Text passage.
================================

If it's any help, check out my thread below - I just completed a developer purchase and requaled a Mountain Vista week (voluntary resort), and I now have those 148k SO avaiable to me.

http://tugbbs.com/forums/showthread.php?t=196745


----------



## Joshadelic (Feb 18, 2014)

You could do something like I did here...

http://tugbbs.com/forums/showthread.php?t=89765

I have 162,800 annual Staroptions and my total cost was about $10k.


----------



## roar28 (Feb 18, 2014)

Then the rules must have changed since 2011, as I had based my research on the following TUG-Timeshare-Advice: http://www.tug2.net/timeshare_advice/Starwood_Vacation_Network.htm

It is good news though that I do not need to purchase a resale from a Mandatory property but can do it with a Voluntary one in order to save on MF, but now I realize that it will take more diligent work to go through the entire process! I'll have to make sure to obtain a floating platinum resale as we do not want specifically to go back every year to the same resort (unless we can upgrade afterwards the resale unit with Starwood! )

In that aspect, I can tell that HGVC timeshare is more affordable than Starwood (even when buying directly from the developer). I am not saying it's better but more affordable. :whoopie:

Can you tell me if you have reached the Elite *5 yourself and if you think that Elite *4 is still worth it, because I do not think we'll reach out the 649k staroptions required for Elite *5.


----------



## okwiater (Feb 18, 2014)

roar28 said:


> Can you tell me if you have reached the Elite *5 yourself and if you think that Elite *4 is still worth it, because I do not think we'll reach out the 649k staroptions required for Elite *5.


The popular wisdom on this board is that Elite is not worth it unless you're going all the way to 5*; however, the only real differences are being part of SPG Platinum (instead of Gold) and checking out at 12pm instead of 10am.

IMO, Platinum isn't a huge value unless you do a lot of international travel, as US hotels generally don't have nearly as impressive "upgrades" or penthouses. I think you'll find that people with Platinum would agree with this statement. The late checkout could be nice in some instances, but in my experience, the housekeeping staff start harassing you pretty early on checkout day anyways, so I see late checkout as nothing more than a nice perk -- certainly not a must-have.

For us, we are considering going to 4* (with a single developer purchase and requal) because that will get us the benefits we care more about: waived Starpoints conversion fee, 10% Starpoints conversion bonus, priority villa check-in (i.e. no more waiting for a room after a long travel day), and Elite waitlist without sacrificing an existing reservation.

When it's all said and done, we'll have spend $25,500 on resale ownerships and $24,600 on our developer purchase, and will have a total of 501,500 StarOptions (1 requalified property, 1 developer purchase, and 1 mandatory resale). The MF/Starpoint ratio is about 1.96 cents -- not great, but certainly less than the points cost by purchasing them outright, and gives us flexibility to stay in timeshare or hotel without penalty.

To each their own!


----------



## roar28 (Feb 18, 2014)

================================

To-do item. Reproduce the passage of the timeshare forum thread between "When it's all" and "each their own!", inclusive.

Material supplied.

================================

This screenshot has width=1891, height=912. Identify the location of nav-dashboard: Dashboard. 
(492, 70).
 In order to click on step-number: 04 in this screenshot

================================

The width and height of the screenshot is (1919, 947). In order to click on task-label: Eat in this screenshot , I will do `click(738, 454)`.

================================

Response to the task.
When it's all said and done, we'll have spend $25,500 on resale ownerships and $24,600 on our developer purchase, and will have a total of 501,500 StarOptions (1 requalified property, 1 developer purchase, and 1 mandatory resale). The MF/Starpoint ratio is about 1.96 cents -- not great, but certainly less than the points cost by purchasing them outright, and gives us flexibility to stay in timeshare or hotel without penalty.

To each their own!